Collected data entries:
════════

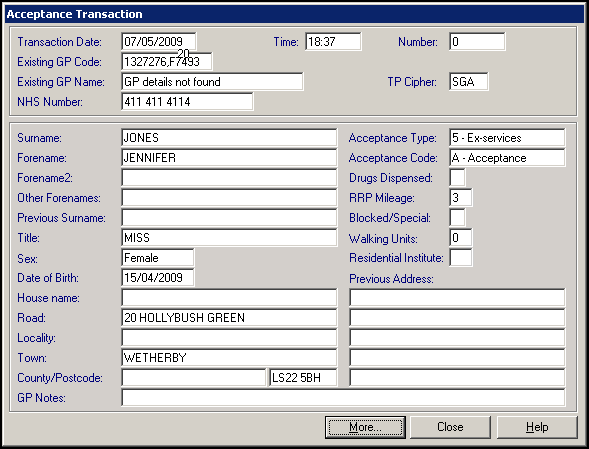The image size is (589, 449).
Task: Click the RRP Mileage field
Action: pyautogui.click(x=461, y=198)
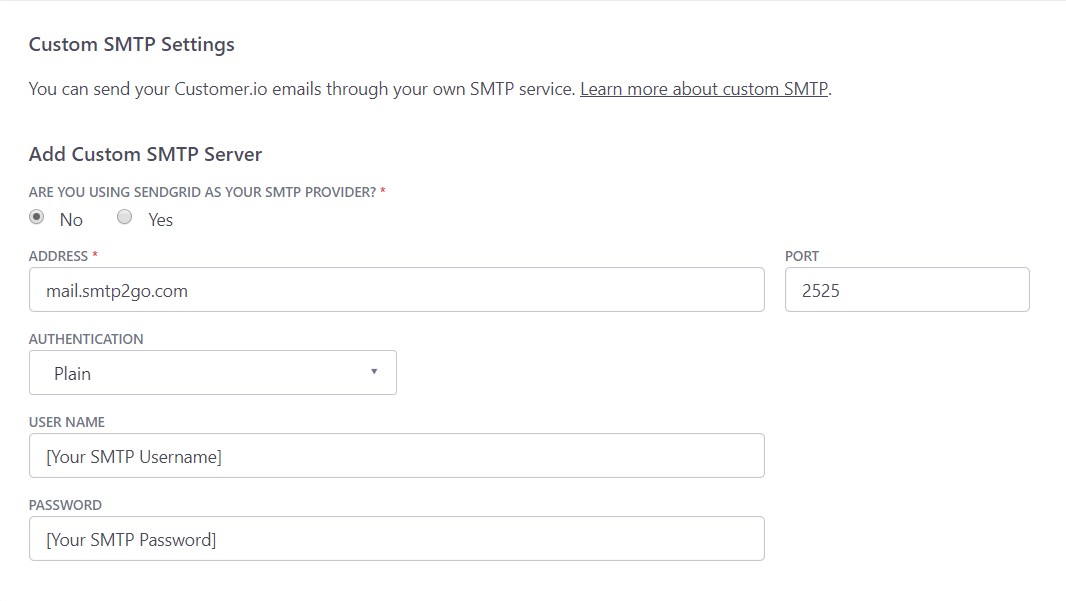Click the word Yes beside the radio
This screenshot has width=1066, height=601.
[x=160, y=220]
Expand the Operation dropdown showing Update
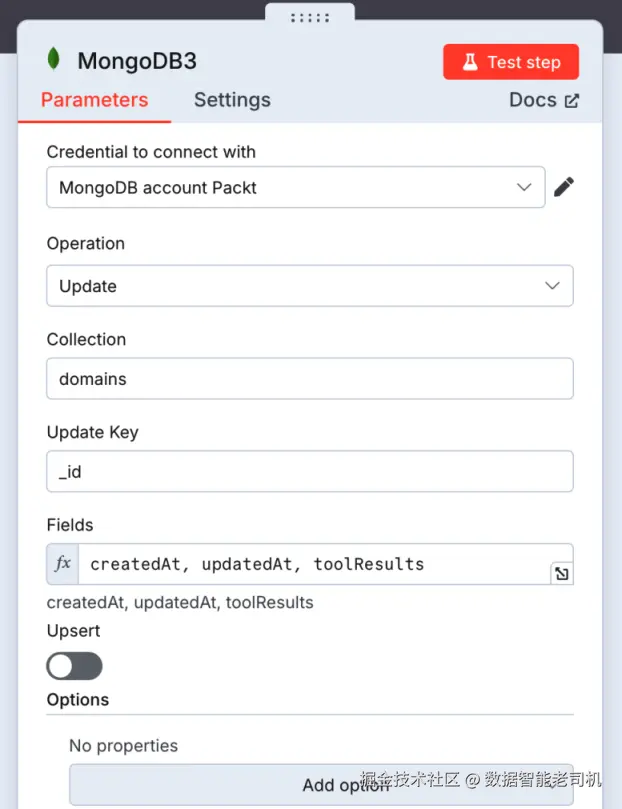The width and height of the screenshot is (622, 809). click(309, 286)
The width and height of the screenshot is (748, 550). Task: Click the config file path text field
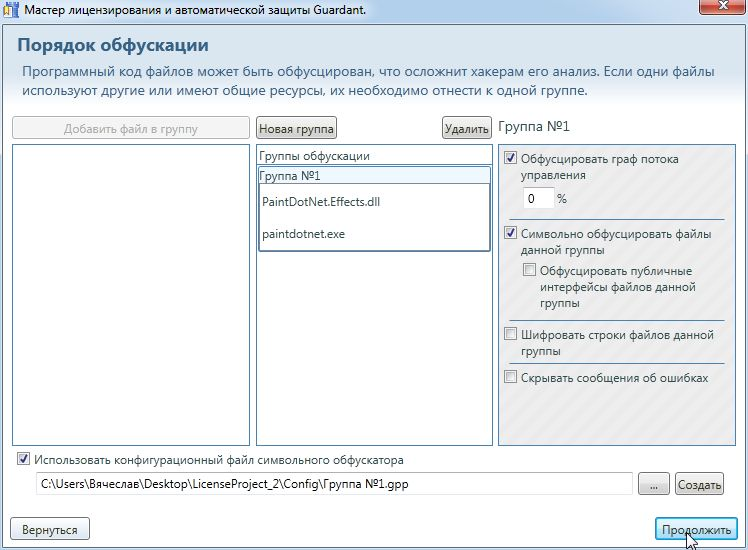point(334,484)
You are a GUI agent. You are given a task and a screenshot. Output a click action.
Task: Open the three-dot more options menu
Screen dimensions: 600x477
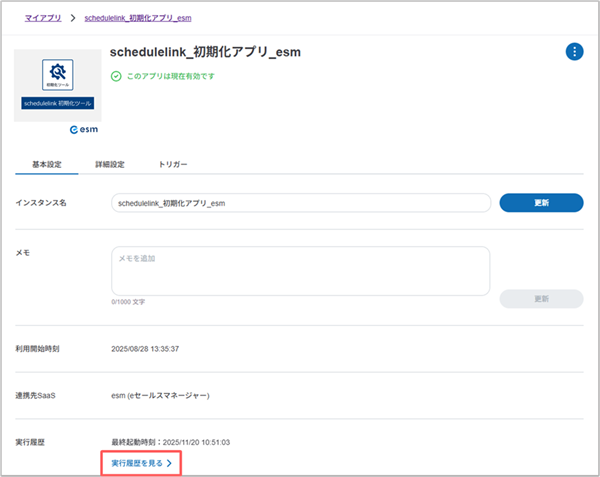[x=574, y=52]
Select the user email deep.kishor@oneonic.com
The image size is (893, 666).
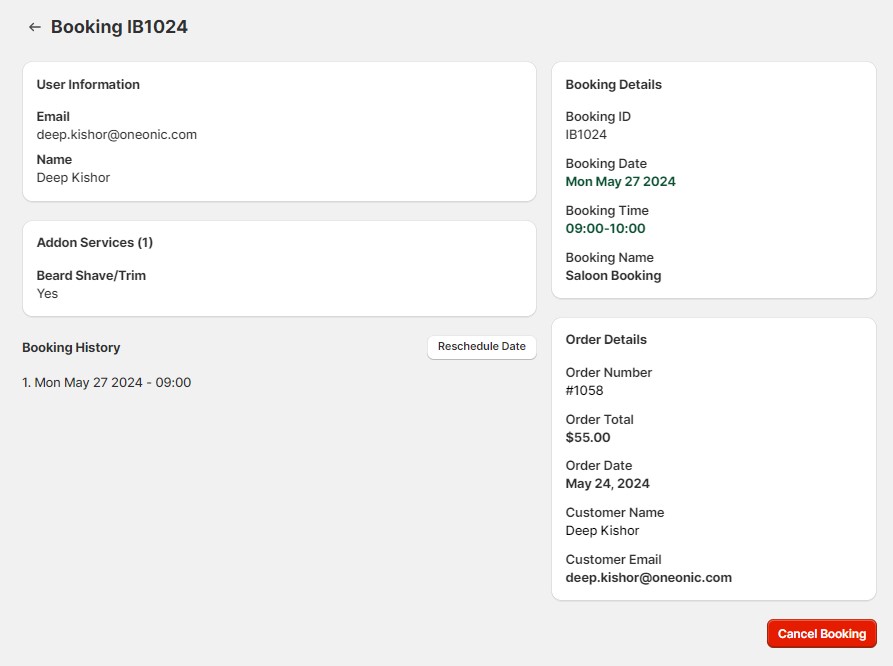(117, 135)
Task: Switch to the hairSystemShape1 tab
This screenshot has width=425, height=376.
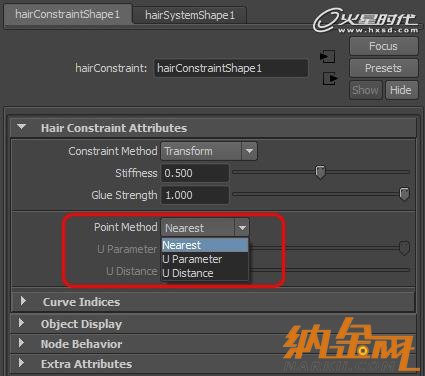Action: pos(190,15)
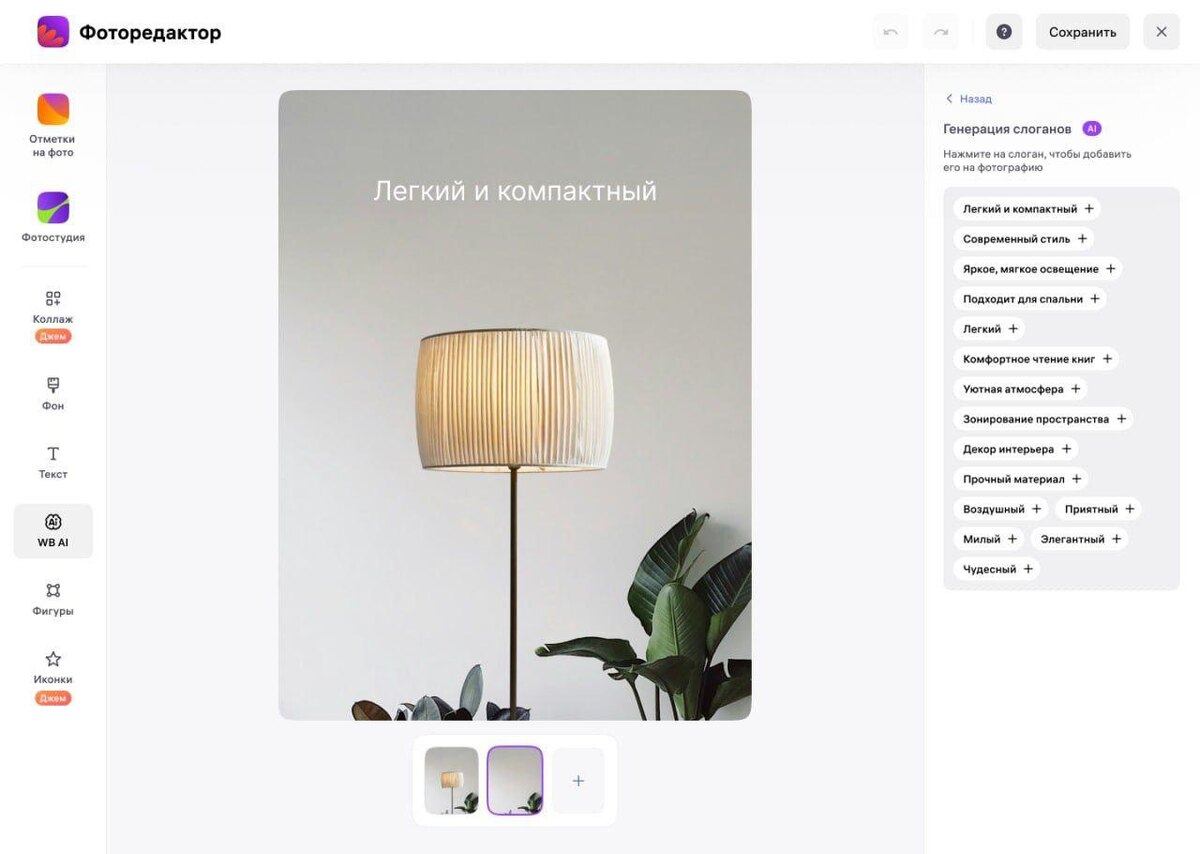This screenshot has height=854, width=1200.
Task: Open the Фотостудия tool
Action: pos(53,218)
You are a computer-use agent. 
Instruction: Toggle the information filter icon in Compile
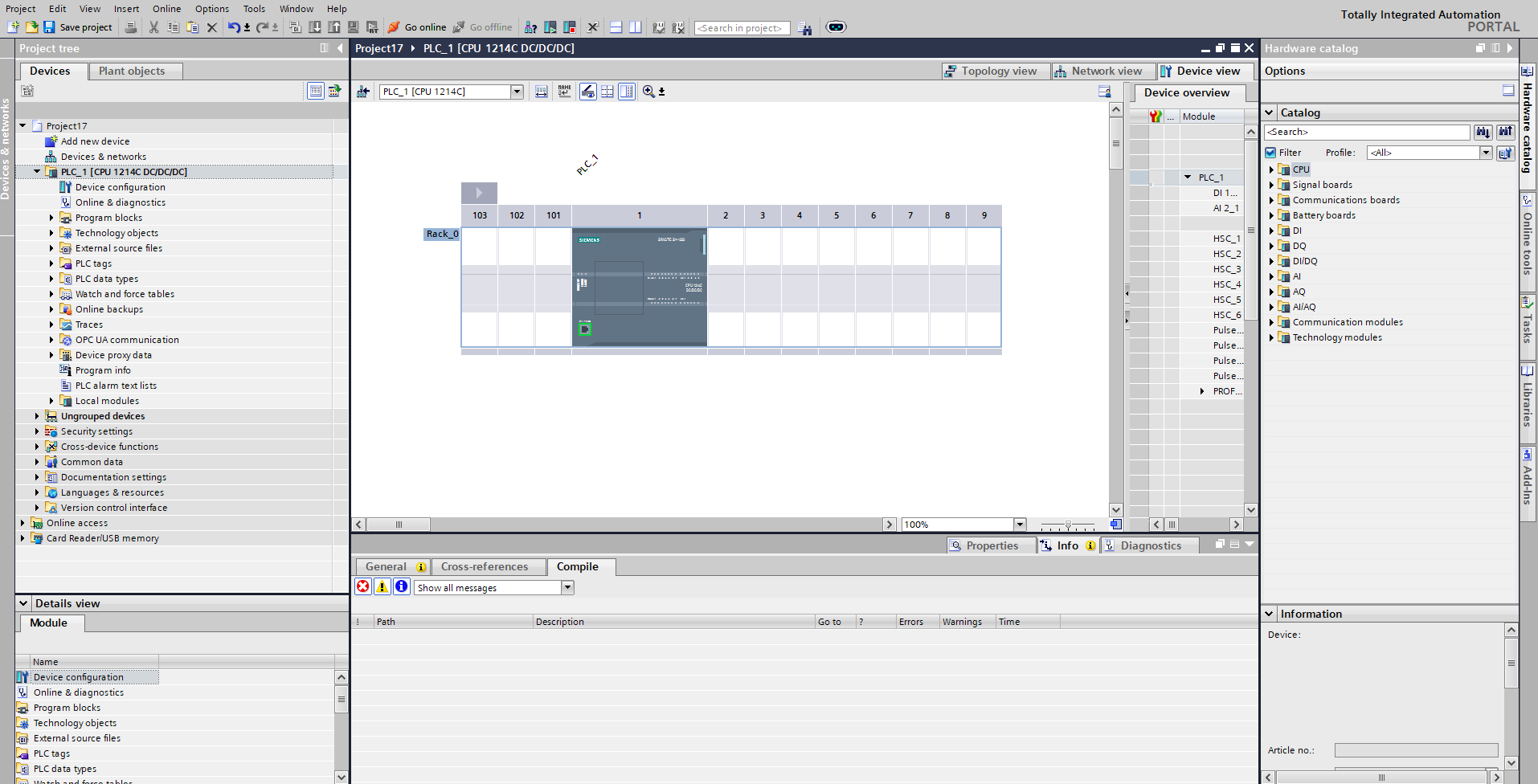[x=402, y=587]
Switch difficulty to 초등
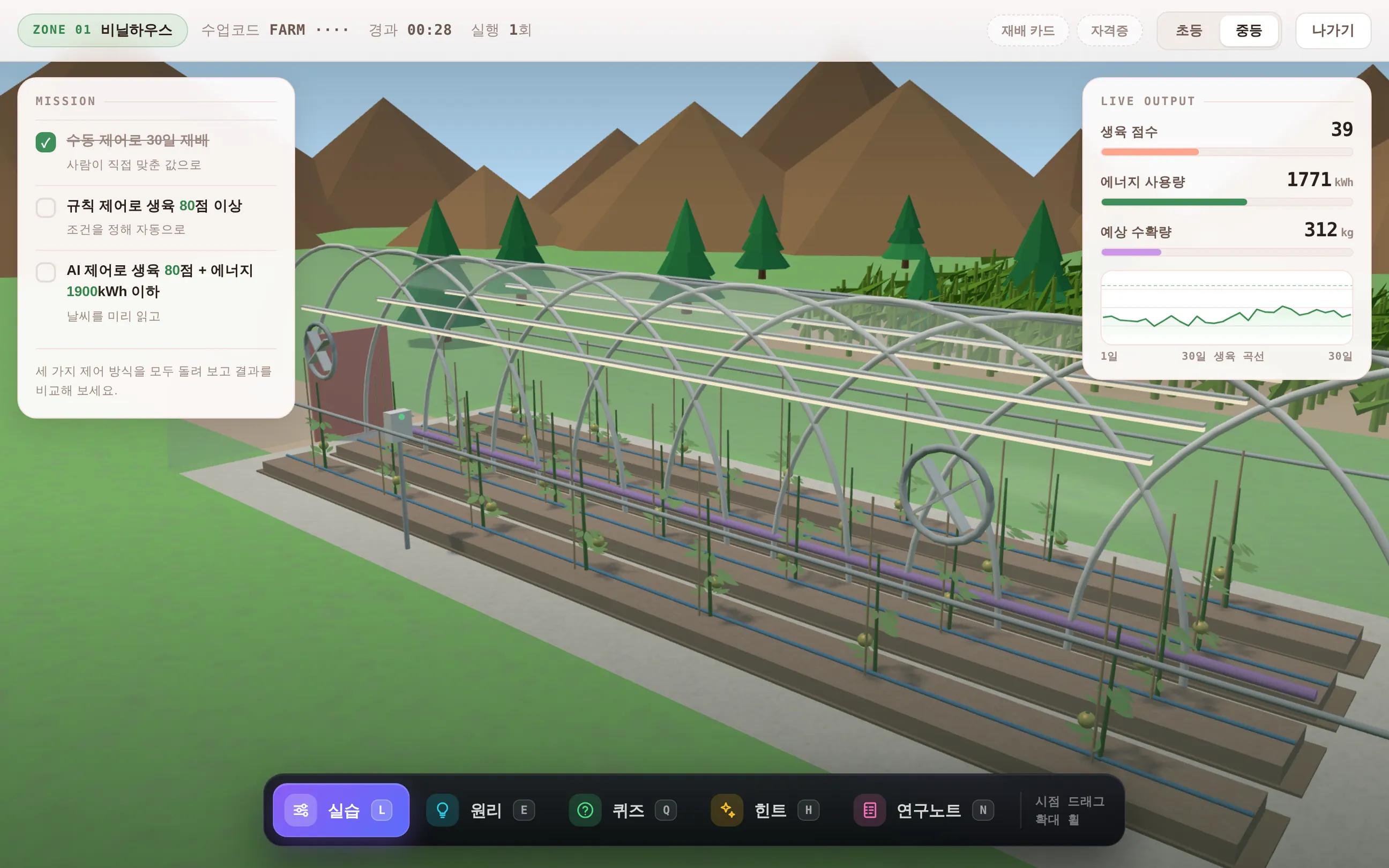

════════

*PROBLEM DESCRIPTION:*
Produce an exact copy of the lines from the line containing "You are a computer-use agent." through the last line of the records, with no pictures and no other text.

*COMPLETED EXERCISE:*
You are a computer-use agent. 
Instruction: Toggle the information filter icon in Compile
[x=402, y=587]
Switch difficulty to 초등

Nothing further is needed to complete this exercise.